California’s housing crunch has left developers feeling like they’re digging money pits. Thanks to some sneaky fees, the money pit goes even deeper than expected.
With developers, homeowners and renters squeezing lawmakers in all directions, Sacramento is buzzing with bills aimed at alleviating the state’s affordable housing shortage. One easily overlooked legislative goal this year includes reforming a critical part of the housing approval process: impact fees.
Deep impact
Impact fees are levied by local governments against new developments to offset the fiscal impact new residents occupying these units will have on public infrastructure. The collected fees go toward providing and maintaining vital public services like utilities, schools and roads.
The problem with impact fees in California is that they are difficult to pin down. A 2018 Terner Center for Housing Innovation report substantiates developer complaints that impact fees:
- are extremely difficult to estimate;
- are set without oversight or coordination between city departments, causing them to vary widely between cities;
- substantially increase building costs; and
- sometimes go undisclosed in fee schedules.

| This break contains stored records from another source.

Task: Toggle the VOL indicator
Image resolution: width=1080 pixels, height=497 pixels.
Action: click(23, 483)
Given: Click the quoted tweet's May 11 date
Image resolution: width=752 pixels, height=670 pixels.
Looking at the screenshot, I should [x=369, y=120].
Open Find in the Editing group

The report also reveals that development fees add up to 18% to the cost of new units in some cities. California’s development fees were nearly three times the national average in 2015. This spells disaster for an already hamstrung housing market.
California’s construction starts fail to keep pace with population growth, driving up home and rental prices. Unpredictable impact fees exacerbate this problem by further discouraging much-needed development. After all, how can a developer pencil out a project if the fees keep changing?
Pending legislation
Skyrocketing building costs are forcing lawmakers to search for relief in every corner of their legislative toolbox. The objective: tamp down development costs to encourage low- and moderate-income housing development statewide.

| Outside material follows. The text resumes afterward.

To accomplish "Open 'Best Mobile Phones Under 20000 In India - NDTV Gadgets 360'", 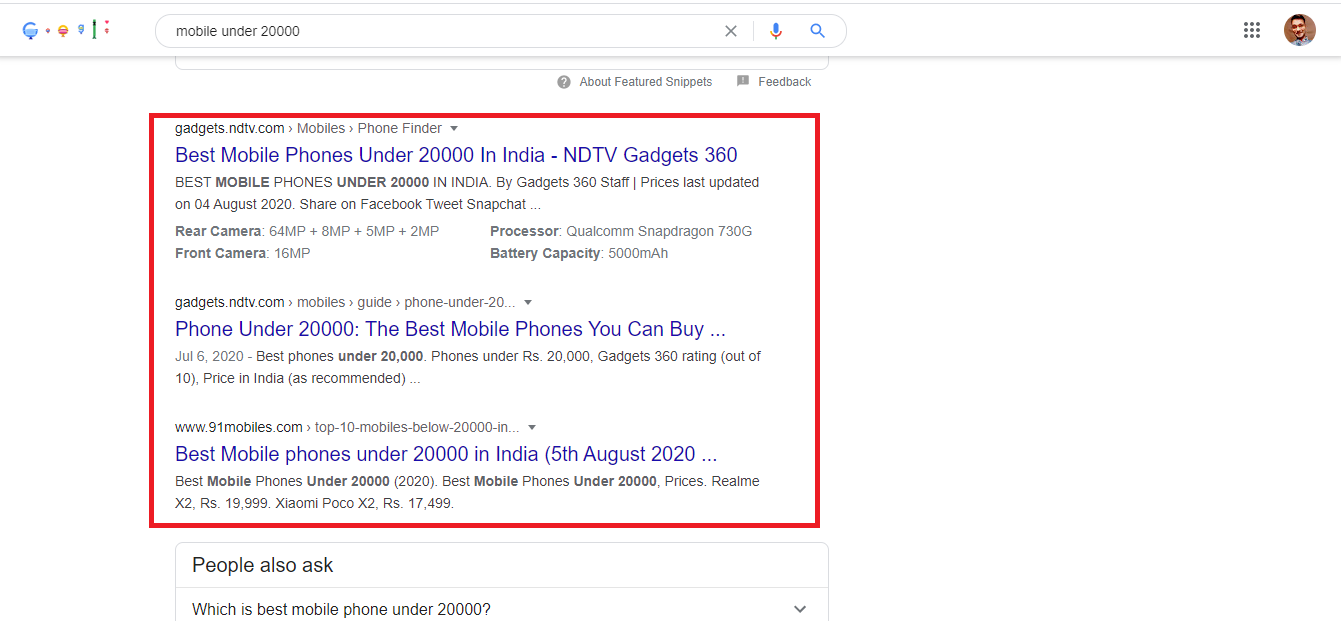I will coord(455,155).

Assembly member Tim Grayson sees a solution in Assembly Bill 1484 (AB 1484). Grayson, whose Bay Area district is nestled against the epicenter of California’s housing crisis, introduced the bill in February 2019. It would prohibit cities and counties from imposing an impact fee on a housing development unless the fee is published on their website before the application is submitted.
AB 1484 hopes to achieve greater transparency by compelling cities and counties to clarify the fees they impose. By making this information more accessible, cities and counties will be forced to stick to their published fees and end flimsy and surprise fees.
While the bill awaits a hearing in the California Senate Appropriations Committee, Grayson plans to amend it with recommendations from a more recent August 2019 Terner Center report. He’ll need to move quickly as the bill is due on Governor Newsom’s desk by mid-September. Read the bill text in its current form here.
What’s a county to do?
Impact fees are a necessary part of maintaining cities and counties. Local governments can’t just cap impact fees across the board; that would damage communities’ access to public services and possibly force cash-strapped areas to block new development entirely.
Instead, local governments should begin by increasing fee transparency so developers can better prepare for impact fees.
Originally referred to as “exactions,” impact fees were first codified in the Mitigation Fee Act of 1987. It adopts the “reasonable relationship” test in which impact fees need to have a reasonable relationship to the impact it mitigates. But with such poor fee transparency, how can developers determine if a fee is reasonably related?
Greater transparency makes costs more predictable and new development easier to realize. The 2019 Terner Center report, which was funded by the California Department of Housing and Community Development, weighs a few recommendations with the same goal, including:
- tightening oversight of how cities determine the relationship between a project and its impact on a community, as well as the connection between those impacts and fees charged;
- creating stronger feasibility standards for determining what fee amounts new developments could reasonably absorb; and
- improving other local funding options for infrastructure.
But impact fees are not the only financial drag on California construction. The 2019 Terner Center report focuses on impact fees under the Fee Mitigation Act, but these are only the appetizer. Impact fees fall under a larger umbrella of development fees. These range from permit processing, affordable housing, and site-specific fees.
Diagnosing high prices
Even so, unpredictable and overzealous development fees are only a symptom of a greater disease.
Local governments have finite opportunities for generating revenue. Since Proposition 13’s passage in 1978, California counties have relied more and more on impact fees to provide revenue. Prop 13 limits the property taxes a county can collect to 1% of a property’s assessed value.
Without this vital funding instrument, local governments need to make up the lost revenue from property taxes with more creative tools, like impact fees.
The Terner Center recognizes as much. In their 2019 report, they propose amending Prop 13 to expand local access to infrastructure funding. While a statewide tax reform plan would require closer analysis, it’s a possible solution to high development fees and sluggish housing development.
Impact fees have become a significant hindrance to new low- and moderate-income housing production thanks to limited funding options. Californians cannot continue to allow local governments to impose such significant fees with broad strokes. Transparency in development fees is critical to stimulating housing production.